In the previous article, we explored the need to utilize AI to summarize blogs for social media and got an introduction to aspects of machine-automated summarization. Now let’s dig deeper to understand how this summarization is actually done. There are two main approaches to automatic summarization: extractive and abstractive. Extractive summarization, at a high level, is a technique that allows the machine to identify key phrases from the article and combine them to output a summary that retains the original message.
Suppose you have a URL that links to a thousand-word blog article. The first step for the algorithm is to extract the entire blog, which is done through web scraping. The next goal is to break down the article into individual sentences, which can be achieved through Natural Language Processing libraries such as spaCy and NLTK. Next, these sentences are input into a language model. One such model is BERT, an advanced NLP model. The BERT model is trained on a large corpus of data, in order to make it more intelligent and accurate. The BERT model creates word embeddings internally. These embeddings are essentially a numerical form of each word, in which words are converted into vectors based on the similarity of the words in context of the blog. For example, words like Russia and Putin would be numerically close. This transformation from word to number is performed to ensure that the machine can understand these words in context, as computers can only comprehend numerical data.
Extractive summarization is a fairly common method of text summarization, but there are also other techniques involved. One such technique, as mentioned briefly before, is abstractive summarization.

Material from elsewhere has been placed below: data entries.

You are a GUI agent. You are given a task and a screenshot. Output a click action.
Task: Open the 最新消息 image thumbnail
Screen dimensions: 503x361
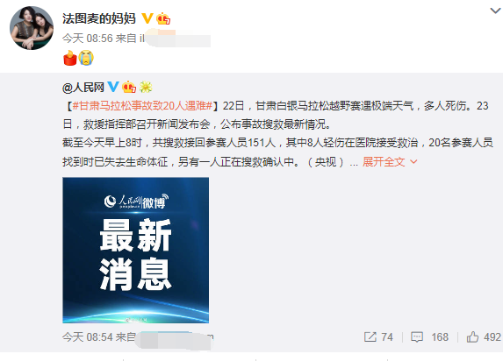(x=136, y=250)
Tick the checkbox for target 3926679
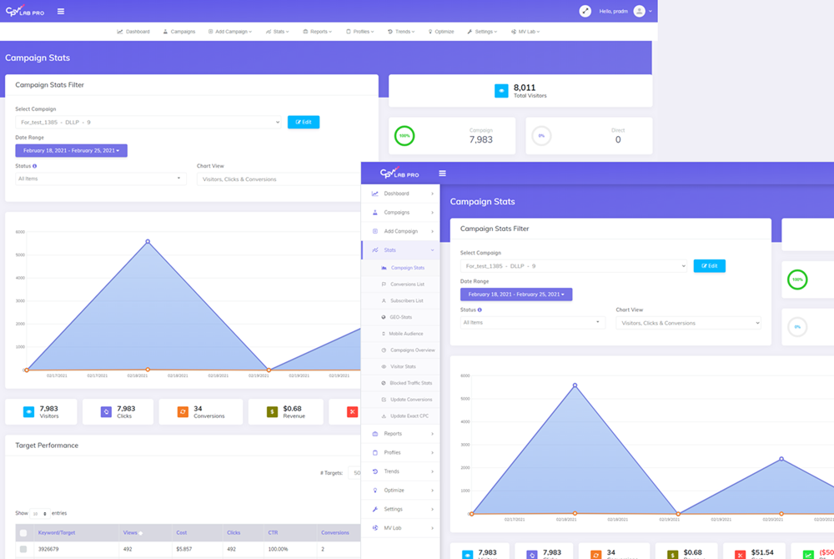This screenshot has width=834, height=559. coord(23,549)
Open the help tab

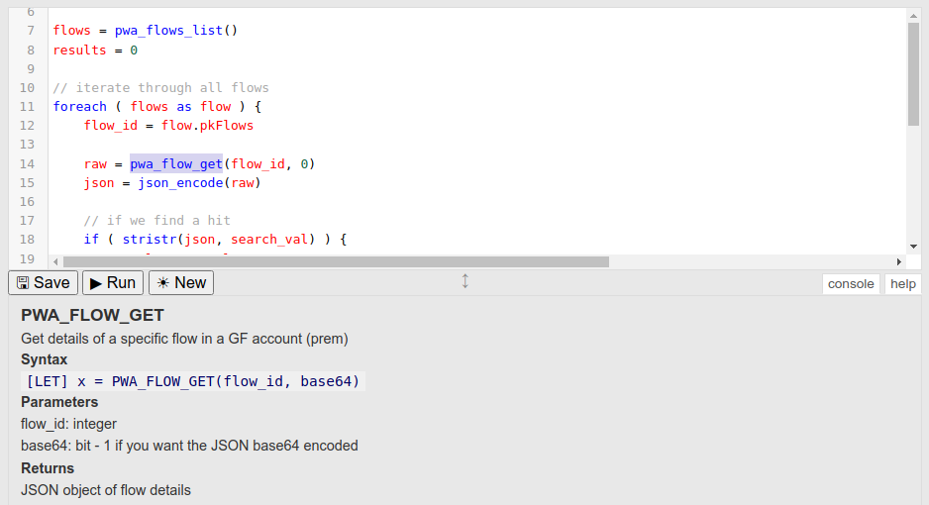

In extractive summarization, the machine paraphrases the source document and creates new phrases/sentences that convey the most critical information from the text. This is extremely similar to how a human reads a document and explains key messages in his or her own words. Abstractive summarization is commonly applied in deep learning situations as it can surpass the grammatical mistakes that extractive summarization sometimes makes. Although abstractive has its benefits, it is often more difficult to develop than extractive, a key reason for the increasingly common use of extractive summarization as the text summarization approach.